---------- Given text ----------

The same comparison against GPT-5.4 (cheaper than Opus 4.7 at $2.50/$15) is materially less dramatic — the ROI stays positive across every volume modeled here, but the gap that justifies the operational complexity of self-hosting really only opens up at the high-volume frontier-model comparison, not against mid-tier closed-source pricing.

A separate cloud-rental pathway eliminates the CapEx requirement entirely. Committed-use H200 pricing on CoreWeave and Nebius runs around $2.30/hour per GPU as of early May 2026, which is $1,679/month per H200. At 10 billion tokens monthly, an 8-GPU rental cluster runs about $55,800/month plus personnel — somewhat more than owned hardware on a per-month basis, but with no upfront CapEx. ROI against Opus 4.7 still lands at 132% twelve-month, against GPT-5.4 at 34%. For organizations that cannot or will not commit capital, cloud rental keeps the open-weight frontier economically rational at every scale considered.

---------- Data extracts ----------

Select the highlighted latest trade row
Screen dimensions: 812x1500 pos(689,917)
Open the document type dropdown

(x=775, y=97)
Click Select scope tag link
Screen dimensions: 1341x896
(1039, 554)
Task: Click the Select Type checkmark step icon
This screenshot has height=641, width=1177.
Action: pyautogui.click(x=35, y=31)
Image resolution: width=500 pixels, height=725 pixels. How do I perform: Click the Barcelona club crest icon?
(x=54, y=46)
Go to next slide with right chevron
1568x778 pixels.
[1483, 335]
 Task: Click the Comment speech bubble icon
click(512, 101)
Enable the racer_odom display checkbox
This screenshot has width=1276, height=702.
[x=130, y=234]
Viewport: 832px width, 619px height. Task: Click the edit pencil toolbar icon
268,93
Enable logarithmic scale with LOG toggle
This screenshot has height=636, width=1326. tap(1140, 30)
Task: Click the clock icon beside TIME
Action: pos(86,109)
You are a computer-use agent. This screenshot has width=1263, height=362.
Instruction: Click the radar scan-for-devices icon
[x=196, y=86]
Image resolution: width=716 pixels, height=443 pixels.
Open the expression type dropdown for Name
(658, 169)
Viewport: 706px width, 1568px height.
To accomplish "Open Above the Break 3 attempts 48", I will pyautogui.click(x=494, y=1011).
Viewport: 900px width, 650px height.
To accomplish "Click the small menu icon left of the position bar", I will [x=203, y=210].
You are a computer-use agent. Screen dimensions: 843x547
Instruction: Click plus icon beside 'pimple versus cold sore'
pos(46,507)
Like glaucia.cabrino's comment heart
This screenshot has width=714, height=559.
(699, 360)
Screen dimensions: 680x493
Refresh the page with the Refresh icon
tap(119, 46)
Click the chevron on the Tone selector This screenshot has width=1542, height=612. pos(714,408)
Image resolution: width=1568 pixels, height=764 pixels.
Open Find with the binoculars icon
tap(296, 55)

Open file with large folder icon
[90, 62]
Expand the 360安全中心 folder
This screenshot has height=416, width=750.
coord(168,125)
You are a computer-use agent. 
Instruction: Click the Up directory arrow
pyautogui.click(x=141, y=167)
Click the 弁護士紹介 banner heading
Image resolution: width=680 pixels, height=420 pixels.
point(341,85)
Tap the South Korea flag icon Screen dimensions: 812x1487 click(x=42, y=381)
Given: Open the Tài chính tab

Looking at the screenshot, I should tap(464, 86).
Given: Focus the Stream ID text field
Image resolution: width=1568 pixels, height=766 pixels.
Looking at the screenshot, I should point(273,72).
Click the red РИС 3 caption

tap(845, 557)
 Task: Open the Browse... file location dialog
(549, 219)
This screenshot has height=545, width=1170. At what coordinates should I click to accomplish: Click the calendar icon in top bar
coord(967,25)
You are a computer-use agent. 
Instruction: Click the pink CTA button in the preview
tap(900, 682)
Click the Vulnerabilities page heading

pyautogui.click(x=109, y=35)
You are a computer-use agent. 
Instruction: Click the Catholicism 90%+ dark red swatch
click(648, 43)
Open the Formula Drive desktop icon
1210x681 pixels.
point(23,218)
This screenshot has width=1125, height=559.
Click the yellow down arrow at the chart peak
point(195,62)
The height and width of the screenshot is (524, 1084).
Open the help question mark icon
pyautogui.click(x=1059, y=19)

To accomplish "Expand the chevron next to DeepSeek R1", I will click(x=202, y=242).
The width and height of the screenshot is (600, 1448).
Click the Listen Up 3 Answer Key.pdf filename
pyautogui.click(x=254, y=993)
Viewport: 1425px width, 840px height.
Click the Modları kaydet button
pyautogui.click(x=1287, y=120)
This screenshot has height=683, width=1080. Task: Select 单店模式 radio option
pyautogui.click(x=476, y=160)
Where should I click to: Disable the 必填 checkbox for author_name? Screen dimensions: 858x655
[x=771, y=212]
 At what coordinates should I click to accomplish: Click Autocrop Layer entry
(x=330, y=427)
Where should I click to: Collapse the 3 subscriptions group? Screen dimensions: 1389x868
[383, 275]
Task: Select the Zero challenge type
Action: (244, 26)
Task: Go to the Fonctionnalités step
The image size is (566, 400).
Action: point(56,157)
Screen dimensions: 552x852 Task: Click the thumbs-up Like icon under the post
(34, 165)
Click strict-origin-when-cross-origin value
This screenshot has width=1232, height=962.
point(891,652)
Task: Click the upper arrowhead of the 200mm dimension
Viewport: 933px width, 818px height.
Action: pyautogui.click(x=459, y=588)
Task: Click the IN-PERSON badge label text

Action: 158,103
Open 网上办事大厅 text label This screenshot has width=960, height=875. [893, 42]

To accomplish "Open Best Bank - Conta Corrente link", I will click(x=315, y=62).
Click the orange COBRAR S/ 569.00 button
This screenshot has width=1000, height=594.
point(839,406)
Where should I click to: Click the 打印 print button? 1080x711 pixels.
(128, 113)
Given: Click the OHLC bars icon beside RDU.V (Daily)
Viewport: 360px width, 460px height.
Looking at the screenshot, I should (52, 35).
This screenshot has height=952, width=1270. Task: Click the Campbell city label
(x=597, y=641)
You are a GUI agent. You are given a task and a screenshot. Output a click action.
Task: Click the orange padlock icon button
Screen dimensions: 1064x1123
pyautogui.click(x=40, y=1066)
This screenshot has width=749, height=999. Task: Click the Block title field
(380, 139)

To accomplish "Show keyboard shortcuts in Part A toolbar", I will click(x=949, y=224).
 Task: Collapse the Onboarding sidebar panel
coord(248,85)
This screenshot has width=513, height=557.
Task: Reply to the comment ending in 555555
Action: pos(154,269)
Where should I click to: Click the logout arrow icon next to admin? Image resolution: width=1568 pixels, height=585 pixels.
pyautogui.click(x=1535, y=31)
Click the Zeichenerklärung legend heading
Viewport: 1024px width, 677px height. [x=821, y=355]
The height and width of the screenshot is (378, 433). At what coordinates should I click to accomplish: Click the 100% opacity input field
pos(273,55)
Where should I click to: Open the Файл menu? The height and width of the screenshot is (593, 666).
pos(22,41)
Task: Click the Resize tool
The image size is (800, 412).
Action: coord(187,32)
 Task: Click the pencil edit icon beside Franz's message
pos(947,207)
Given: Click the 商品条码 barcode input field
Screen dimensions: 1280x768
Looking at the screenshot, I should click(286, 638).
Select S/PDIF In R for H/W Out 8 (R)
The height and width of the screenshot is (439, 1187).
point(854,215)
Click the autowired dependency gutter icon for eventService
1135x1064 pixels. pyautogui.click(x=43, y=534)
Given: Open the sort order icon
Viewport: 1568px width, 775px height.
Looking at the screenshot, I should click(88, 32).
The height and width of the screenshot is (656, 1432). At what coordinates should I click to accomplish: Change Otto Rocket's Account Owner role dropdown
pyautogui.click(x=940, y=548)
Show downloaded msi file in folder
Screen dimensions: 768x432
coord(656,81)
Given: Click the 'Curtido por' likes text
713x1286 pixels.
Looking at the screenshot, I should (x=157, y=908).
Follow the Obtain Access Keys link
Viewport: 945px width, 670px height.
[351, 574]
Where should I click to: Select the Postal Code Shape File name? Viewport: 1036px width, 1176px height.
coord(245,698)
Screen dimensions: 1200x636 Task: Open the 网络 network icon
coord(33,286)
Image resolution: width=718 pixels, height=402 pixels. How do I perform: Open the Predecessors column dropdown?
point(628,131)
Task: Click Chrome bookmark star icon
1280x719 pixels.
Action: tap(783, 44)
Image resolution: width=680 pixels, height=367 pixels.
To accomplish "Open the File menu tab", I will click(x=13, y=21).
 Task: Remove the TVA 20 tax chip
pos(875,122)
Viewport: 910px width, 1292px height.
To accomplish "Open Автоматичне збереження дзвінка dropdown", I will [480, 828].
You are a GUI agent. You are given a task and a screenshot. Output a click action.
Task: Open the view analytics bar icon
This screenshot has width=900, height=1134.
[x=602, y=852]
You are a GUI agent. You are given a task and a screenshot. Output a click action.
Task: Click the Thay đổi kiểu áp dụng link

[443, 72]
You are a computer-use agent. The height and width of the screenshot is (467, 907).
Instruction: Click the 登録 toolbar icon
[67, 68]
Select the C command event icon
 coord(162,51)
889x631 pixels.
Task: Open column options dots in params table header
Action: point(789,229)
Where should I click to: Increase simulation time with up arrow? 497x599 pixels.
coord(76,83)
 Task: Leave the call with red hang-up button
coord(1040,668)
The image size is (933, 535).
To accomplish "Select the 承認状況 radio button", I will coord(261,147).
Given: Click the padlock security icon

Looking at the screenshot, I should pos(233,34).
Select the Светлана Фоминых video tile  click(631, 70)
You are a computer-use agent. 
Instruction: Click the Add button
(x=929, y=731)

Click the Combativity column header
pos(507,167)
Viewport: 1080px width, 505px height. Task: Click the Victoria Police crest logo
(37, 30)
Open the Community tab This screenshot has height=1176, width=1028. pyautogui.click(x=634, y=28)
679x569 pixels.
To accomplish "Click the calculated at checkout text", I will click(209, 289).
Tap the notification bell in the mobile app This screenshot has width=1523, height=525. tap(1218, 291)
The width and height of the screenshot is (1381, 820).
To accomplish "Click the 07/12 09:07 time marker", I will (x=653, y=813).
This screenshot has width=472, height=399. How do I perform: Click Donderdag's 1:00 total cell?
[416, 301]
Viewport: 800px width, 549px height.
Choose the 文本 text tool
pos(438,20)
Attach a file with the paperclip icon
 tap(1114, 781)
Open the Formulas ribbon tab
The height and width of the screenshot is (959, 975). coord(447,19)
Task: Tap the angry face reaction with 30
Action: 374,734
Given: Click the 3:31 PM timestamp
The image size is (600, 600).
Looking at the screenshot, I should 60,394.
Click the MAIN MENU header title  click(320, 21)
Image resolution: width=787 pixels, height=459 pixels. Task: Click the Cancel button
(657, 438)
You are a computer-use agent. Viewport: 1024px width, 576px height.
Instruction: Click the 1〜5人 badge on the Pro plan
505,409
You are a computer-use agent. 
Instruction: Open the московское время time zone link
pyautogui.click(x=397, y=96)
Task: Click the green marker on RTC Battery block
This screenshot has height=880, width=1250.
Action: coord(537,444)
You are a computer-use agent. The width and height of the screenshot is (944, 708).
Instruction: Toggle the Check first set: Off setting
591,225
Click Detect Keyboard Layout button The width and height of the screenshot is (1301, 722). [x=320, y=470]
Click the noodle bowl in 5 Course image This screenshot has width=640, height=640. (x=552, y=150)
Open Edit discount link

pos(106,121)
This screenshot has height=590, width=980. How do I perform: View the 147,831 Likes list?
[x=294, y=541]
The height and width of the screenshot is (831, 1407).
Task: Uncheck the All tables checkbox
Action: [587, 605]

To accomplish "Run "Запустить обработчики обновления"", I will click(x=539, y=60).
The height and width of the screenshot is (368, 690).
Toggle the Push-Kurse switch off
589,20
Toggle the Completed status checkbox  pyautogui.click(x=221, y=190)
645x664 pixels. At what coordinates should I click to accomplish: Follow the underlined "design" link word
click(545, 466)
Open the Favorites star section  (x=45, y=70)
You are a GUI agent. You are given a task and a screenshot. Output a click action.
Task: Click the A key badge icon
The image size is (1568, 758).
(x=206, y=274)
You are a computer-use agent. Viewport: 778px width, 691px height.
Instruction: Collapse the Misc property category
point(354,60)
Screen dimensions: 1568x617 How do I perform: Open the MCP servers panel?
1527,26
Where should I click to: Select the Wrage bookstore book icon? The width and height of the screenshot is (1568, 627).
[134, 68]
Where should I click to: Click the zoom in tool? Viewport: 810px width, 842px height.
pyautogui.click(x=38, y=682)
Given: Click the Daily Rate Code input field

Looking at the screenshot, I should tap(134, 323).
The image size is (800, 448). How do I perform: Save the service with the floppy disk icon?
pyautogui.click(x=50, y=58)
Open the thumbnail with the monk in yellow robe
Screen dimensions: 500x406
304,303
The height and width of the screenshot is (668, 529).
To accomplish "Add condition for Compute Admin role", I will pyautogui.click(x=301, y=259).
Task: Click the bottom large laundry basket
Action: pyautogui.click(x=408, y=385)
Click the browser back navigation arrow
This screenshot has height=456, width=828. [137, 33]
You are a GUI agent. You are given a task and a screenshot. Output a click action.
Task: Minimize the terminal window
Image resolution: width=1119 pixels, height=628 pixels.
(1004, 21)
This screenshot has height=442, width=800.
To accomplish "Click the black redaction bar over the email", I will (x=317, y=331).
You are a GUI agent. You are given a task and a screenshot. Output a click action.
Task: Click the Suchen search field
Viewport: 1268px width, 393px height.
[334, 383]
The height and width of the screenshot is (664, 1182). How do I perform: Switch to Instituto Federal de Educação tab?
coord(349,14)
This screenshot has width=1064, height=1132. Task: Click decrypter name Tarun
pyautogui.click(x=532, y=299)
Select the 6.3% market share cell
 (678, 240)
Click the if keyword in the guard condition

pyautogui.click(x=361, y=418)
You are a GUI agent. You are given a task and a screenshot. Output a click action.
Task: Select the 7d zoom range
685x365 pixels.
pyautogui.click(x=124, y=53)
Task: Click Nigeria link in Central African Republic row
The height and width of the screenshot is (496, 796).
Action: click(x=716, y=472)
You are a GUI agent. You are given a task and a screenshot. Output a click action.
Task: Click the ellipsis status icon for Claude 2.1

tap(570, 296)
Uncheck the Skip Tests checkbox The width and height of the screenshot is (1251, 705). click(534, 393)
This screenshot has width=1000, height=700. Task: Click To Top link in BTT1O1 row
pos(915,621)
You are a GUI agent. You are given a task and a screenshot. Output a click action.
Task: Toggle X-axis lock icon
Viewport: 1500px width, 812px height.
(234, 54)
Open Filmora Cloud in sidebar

----------

What the task requires:
According to the text on self-hosting costs, what is the twelve-month ROI of the 8-GPU rental cluster against GPT-5.4?

Reply to the task:
34%